[START]
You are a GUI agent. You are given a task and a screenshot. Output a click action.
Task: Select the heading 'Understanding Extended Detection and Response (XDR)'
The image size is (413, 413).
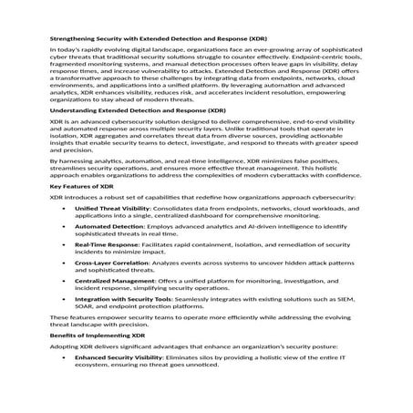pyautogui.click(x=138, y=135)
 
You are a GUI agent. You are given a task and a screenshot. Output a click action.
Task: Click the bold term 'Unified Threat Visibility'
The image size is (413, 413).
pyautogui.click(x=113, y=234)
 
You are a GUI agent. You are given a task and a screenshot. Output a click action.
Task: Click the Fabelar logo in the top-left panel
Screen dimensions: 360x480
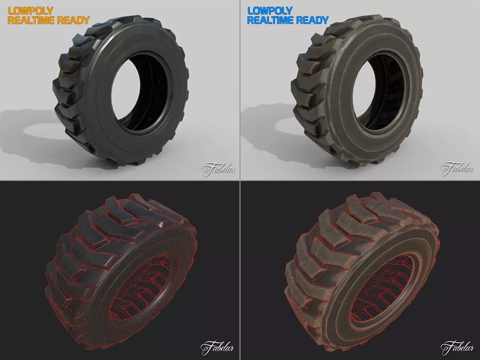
[END]
[START]
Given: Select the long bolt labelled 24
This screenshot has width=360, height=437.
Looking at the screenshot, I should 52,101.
[END]
Turn the lines into a numbered list, starting with the line that contains "Given: Select the long bolt labelled 24" and going on through the line that contains "Looking at the screenshot, I should 52,101.". Leave out any blank lines.

The completed task:
1. Given: Select the long bolt labelled 24
2. This screenshot has width=360, height=437.
3. Looking at the screenshot, I should 52,101.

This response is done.